The oral argument in Dollar General v. Choctaw Indians opened on an inauspicious note. The lawyer for Dollar General summarized and challenged the Choctaw argument that "when the Tribes entered the United States and were incorporated into this country, [civil jurisdiction] was understood to be an element of their sovereignty." You can read the transcript and listen online.

The Dollar General lawyer denied the Choctaw position: "That is not correct." Moments later, responding to a question from Justice Ginsburg, the lawyer said, "Everyone agrees that the Tribes have a form of [civil jurisdiction] upon consent. They don't have it inherently."

One expects the opposing party to deny one's arguments. No surprise. The inauspicious note stems from the part of the Choctaw argument Dollar General didn't deny: namely, the notion that "the Tribes entered the United States and were incorporated into [the] country." Dollar General didn't deny that part of the Choctaw argument because it agrees with it.

Dollar General based its argument against Choctaw jurisdiction (over the tort case resulting from alleged sexual abuse of a minor Choctaw employee by the store manager) on the premise that Indian Nations were absorbed into the "national tradition of the United States and our Constitution."

> WHAT TO WORK ON:
1. Answer these from the passage on the Dollar General oral argument:
(a) Which Justice's question was the Dollar General lawyer responding to?
(b) According to the lawyer, under what condition do the Tribes have a form of civil jurisdiction?
(c) Who is alleged to have sexually abused the minor Choctaw employee?
2. Go on with the passage on the Dollar General oral argument, starting after its last sentence.
The lines that come next have nothing to do with this work.

> DATASET EXTRACT:
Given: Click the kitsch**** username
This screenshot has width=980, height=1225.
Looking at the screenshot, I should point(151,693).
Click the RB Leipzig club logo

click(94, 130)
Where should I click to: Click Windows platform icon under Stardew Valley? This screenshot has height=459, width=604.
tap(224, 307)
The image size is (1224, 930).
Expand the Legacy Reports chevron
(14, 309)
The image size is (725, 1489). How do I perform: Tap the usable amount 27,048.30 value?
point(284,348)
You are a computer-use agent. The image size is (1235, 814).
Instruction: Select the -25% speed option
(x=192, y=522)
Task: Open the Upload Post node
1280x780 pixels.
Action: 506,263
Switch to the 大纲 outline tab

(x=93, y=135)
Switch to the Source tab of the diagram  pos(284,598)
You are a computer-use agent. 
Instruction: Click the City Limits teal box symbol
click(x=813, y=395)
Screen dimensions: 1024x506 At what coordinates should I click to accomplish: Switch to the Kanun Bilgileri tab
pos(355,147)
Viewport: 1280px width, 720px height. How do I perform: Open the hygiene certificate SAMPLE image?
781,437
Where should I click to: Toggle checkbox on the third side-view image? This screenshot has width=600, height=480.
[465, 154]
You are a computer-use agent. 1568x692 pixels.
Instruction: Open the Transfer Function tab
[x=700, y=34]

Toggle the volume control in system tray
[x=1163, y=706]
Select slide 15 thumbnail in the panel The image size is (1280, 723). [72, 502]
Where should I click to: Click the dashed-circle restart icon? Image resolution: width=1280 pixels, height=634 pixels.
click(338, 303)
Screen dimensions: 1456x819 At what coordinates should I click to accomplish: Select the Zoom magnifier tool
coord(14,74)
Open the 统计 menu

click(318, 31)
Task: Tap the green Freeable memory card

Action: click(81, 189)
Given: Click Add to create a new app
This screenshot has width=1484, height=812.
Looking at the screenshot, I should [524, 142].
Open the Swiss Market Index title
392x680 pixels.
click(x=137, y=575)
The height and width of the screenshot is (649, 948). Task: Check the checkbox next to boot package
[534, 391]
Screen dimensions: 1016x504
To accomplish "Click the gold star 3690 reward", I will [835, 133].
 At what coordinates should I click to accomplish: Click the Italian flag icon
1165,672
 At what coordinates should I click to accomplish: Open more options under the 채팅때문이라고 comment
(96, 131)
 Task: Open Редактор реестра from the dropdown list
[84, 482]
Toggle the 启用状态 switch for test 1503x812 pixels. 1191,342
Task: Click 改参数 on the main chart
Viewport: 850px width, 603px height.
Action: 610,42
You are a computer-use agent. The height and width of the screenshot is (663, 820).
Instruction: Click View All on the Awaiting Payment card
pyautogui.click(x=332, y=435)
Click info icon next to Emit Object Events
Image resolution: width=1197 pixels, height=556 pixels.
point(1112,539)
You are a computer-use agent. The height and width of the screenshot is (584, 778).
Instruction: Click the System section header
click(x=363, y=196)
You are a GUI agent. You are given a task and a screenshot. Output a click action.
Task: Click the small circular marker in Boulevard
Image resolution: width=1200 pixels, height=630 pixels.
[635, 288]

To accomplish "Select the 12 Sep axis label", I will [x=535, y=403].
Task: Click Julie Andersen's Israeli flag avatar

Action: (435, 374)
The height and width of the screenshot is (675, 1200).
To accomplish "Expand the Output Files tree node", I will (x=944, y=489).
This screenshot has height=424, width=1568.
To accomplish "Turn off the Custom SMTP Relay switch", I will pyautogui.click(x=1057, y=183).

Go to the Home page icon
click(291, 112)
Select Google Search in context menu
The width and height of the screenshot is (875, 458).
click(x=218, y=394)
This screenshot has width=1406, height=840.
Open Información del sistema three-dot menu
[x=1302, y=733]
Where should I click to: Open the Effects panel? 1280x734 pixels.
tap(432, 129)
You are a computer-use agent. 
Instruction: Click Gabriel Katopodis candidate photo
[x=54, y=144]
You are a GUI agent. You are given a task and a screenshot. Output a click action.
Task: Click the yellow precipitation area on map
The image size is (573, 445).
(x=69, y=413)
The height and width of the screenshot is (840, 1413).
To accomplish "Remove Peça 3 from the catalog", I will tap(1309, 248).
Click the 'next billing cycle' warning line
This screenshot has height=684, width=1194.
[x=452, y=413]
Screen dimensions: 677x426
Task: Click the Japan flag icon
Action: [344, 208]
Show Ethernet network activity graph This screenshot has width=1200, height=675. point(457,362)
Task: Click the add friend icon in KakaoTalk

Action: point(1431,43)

> ANSWERS FOR THIS EXERCISE:
1.
(a) Justice Ginsburg
(b) Upon consent
(c) The store manager

2.
By failing to challenge the notion of "incorporation"—worse, by adopting the concept of incorporation into their own argument—the Choctaw opened the door wide to Dollar General's attack.

Dollar General hammered on the argument that "the Tribes" were "incorporated into the United States" as inferior sovereigns. When Justice Ginsburg referred to language in prior U.S. Supreme Court decisions saying "tribal courts" have civil jurisdiction over non-Indians, Dollar General said that language in favor of Indians was "dictum"—i. e., not binding as precedent—and that other decisions against the "Tribes" are binding.

Dollar General summed up its response to Justice Ginsburg by saying, "Oliphant and other precedents of this Court say…the Tribes have the sovereign authority that is consistent with the overriding sovereignty of the United States." (Oliphant was the 1978 case that held Indian courts do not have inherent criminal jurisdiction over non-Indians and cannot have it unless authorized by Congress. The Oliphant decision was explicitly based on the early cases that built "Christian Discovery" doctrine into federal Indian law.)

The lawyer for the Choctaw ran into immediate opposition from the justices when he referred to Choctaw jurisdiction as being "in the heartland of the sovereign tribal jurisdiction that this Court has recognized for decades." The Chief Justice interrupted, "You say this is in the heartland? We have never before recognized Indian court jurisdiction over a nonmember, have we?"

The lawyer tussled with the question, referring back to Justice Ginsburg's quoting of prior cases, only to be interrupted by Justice Scalia, asserting, "That's dictum. Dictum is dictum. Dictum doesn't make something a heartland. …Cases make it. Judgments make it heartland." To which the lawyer replied, "Yes, I understand that they are dicta, but it is dicta of the most persuasive sort."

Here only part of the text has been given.